The second of our articles to mark the First Round Proper of The FA Cup heads west to Paulton, a village between Bath and Bristol tonight. This weekend, the village team, Paulton Rovers, plays host to Norwich City in a live, televised match, but the club has already won financially, at least.

It has taken them one hundred and twenty-eight years but this weekend Paulton Rovers of the Zamaretto Southern League Division One South & West make their debut in the competition proper of the FA Cup. The lowest ranked club still in this year’s competition, Paulton started out in the competition at the end of August in the Preliminary Round with a 3-1 win against Bideford AFC. Since then, they have beaten Tiverton Town, Didcot Town, Newport County and Chippenham Town and their reward in the First Round Proper of the competition is a rich one – a home match against Norwich City, which will be broadcast live by ITV1 on Saturday lunchtime.

There is an almost annual tradition of looking at the draw for the First Round of the FA Cup and not even being able to guess where one of the clubs is based, and Paulton Rovers are probably this year’s candidates for this award. The media has largely described Paulton as being from “near Bristol” and while there is an element of truth in this, the village is actually nominally closer to the city of Bath. Founded in 1881, the club joined the Western League at the start of the twentieth century, but they left the league for a couple of years in 1904, only to rejoin in 1906. Few would have guessed at the time that they would remain members of that league until 2004, when they were finally promoted into the Southern League.

Although this is the club’s first time in the competition proper of the FA Cup, Paulton did come agonisingly close on one previus occasion. In the 1906/07 season – their first entry into the competition – they beat Poole Town in the Fourth Qualifying Round, but lost 1-0 to Crewe Alexandra (then of the Birmingham & District League)  in the long defunct Fifth Qualifying Round. Official records were not kept, but it is believed that the attendance for this weekend’s match against Norwich will break the club’s attendance record, which was set at the match against Crewe, although there are wildly differing opinions about what the crowd that day actually was.

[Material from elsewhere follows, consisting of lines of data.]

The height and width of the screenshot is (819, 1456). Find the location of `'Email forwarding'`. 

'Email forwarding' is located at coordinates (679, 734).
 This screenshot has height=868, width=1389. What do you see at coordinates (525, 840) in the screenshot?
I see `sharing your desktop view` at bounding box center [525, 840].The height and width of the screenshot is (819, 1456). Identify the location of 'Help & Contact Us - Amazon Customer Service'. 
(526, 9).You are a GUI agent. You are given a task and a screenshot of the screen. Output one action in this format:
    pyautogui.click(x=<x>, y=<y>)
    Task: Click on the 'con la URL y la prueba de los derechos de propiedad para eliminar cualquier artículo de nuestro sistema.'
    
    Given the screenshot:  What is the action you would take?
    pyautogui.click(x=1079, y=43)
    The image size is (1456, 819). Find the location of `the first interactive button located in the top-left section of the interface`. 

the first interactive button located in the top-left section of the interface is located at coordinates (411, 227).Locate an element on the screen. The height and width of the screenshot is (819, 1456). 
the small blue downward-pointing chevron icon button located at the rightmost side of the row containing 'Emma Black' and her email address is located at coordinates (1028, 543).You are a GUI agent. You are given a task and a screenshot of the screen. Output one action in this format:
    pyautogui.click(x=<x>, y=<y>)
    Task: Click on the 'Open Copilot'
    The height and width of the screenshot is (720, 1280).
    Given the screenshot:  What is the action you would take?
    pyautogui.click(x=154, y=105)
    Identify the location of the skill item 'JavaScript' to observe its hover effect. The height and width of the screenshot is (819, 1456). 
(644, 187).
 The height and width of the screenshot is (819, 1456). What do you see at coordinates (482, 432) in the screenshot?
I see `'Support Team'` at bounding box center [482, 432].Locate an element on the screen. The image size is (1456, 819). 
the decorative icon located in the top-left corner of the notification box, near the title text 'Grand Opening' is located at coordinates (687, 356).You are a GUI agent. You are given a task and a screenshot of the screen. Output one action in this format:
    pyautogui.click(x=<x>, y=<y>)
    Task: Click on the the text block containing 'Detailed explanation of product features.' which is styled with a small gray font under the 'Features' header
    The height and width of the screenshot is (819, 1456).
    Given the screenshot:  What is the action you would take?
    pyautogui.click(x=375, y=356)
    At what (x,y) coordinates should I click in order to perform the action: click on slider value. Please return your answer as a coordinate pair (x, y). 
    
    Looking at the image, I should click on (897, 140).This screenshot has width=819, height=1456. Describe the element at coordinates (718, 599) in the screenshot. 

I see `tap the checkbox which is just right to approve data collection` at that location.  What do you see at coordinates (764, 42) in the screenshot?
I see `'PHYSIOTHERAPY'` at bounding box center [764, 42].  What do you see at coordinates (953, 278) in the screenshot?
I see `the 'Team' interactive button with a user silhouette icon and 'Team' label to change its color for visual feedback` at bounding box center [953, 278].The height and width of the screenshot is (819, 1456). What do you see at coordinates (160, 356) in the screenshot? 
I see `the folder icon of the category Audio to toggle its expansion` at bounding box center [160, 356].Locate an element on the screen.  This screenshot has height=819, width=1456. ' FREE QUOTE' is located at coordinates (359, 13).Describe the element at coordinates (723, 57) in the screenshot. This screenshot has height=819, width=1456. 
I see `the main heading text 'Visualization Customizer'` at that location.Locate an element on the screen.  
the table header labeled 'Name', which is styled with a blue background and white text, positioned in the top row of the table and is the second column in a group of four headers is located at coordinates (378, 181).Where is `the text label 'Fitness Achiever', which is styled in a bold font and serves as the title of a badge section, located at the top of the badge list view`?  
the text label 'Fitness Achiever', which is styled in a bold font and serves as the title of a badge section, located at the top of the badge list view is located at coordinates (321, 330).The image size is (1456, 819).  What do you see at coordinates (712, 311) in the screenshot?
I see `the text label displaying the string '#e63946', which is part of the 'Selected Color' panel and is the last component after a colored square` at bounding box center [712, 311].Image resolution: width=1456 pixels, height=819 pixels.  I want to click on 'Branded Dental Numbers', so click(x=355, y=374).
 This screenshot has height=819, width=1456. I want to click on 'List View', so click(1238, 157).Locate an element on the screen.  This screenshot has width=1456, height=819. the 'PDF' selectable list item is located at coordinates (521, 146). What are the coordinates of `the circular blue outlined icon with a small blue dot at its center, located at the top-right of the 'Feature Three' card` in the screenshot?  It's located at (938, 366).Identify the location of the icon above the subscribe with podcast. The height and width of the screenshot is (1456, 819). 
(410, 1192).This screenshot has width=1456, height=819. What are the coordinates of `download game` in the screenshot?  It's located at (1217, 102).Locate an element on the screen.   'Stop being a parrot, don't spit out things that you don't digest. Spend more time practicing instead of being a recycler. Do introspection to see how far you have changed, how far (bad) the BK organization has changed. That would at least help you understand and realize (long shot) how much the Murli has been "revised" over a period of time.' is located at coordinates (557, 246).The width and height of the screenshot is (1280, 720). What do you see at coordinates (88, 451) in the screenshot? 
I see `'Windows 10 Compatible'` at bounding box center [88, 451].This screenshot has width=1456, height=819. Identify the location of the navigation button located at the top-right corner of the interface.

In all of their years in the Western League, Paulton Rovers never managed to win a league championship. Even when promoted into the Southern League in 2004, it was as runners-up to Bideford AFC, who declined a place in the league over concerns at the cost of travelling. Last season, they managed a highest league position ever of tenth place in the Division One South & West, and this season they sit in seventh place in the table at the time of writing, six points behind the current leaders, Windsor & Eton. Attendances last season were reasonably healthy, too, averaging at 235 – the joint second-highest in the league, and not bad at all for a club that had finished in a mid-table position.

Travelling Norwich supporters used to the all-seated splendour of Carrow Road could be in for a surprise when they arrive at Paulton’s Winterfield Road. It is not an atypical ground for this level of football, though descriptions of it having a capacity of 5,000 proved to be over-optimistic – it has been limited to 2,500 for this weekend’s match. It does, however, have a covered terrace behind one goal and running most of the length of one side of the pitch, which is more than some non-league grounds at a higher level can manage. It seems likely, however, to be a somewhat alien experience for most of the Norwich City team.

There should, of course, be a vast gulf between the teams on the pitch. Norwich City supporters may be depressed by their current place in League One, but they are still five divisions above Paulton Rovers. The Paulton team is made up of journeymen and local lads. The nearest that can be found to star players are the thirty-eight year old Rob Cousins, who played for Yeovil Town in the late 1990s and in an FA Trophy Final at Villa Park for Forest Green Rovers, and Charlie Rich who, in his younger days won several caps for the England under-18 team whilst a member of the Bristol Rovers academy.

The visit of Norwich may prove to be a step too far, but anybody considering the result to be a foregone conclusion might like to consider their result in the Third Qualifying round of this year’s competition when they beat Newport County 1-0 at Winterfield Road. Beating a team two divisions higher would be achievement enough in itself, but it also worth pointing out that Newport County are top of the BSS, having lost one of their fifteen league matches so far this season. The gap between Paulton Rovers and and Norwich City isn’t far off the gap between Norwich City and Manchester United. A lunchtime kick-off in front of a baying crowd on a Saturday lunchtime will be a test of Norwich’s mental steel, to say the least.

The truth of the matter is, however, that Paulton Rovers have already won in one very important respect – financially. They have already picked up £29,000 in prize money for their run from the Preliminary Round, and with record gate receipts, sponsorship money and all the rest, the club could well make a profit of over £50,000 from this FA Cup run. A sizeable windfall for a club of their size. And this is worth remembering when discussing any future negotiations for television rights for the FA Cup. Amounts of money that even in this financially straitened age are mere crumbs from the top table of football remain highly significant amounts for the smallest clubs in the competition – they are amounts of money that can safeguard their futures. If Paulton can manage this and maybe pick up fifty extra people that end up watching them regularly, anything else will just be icing on the cake.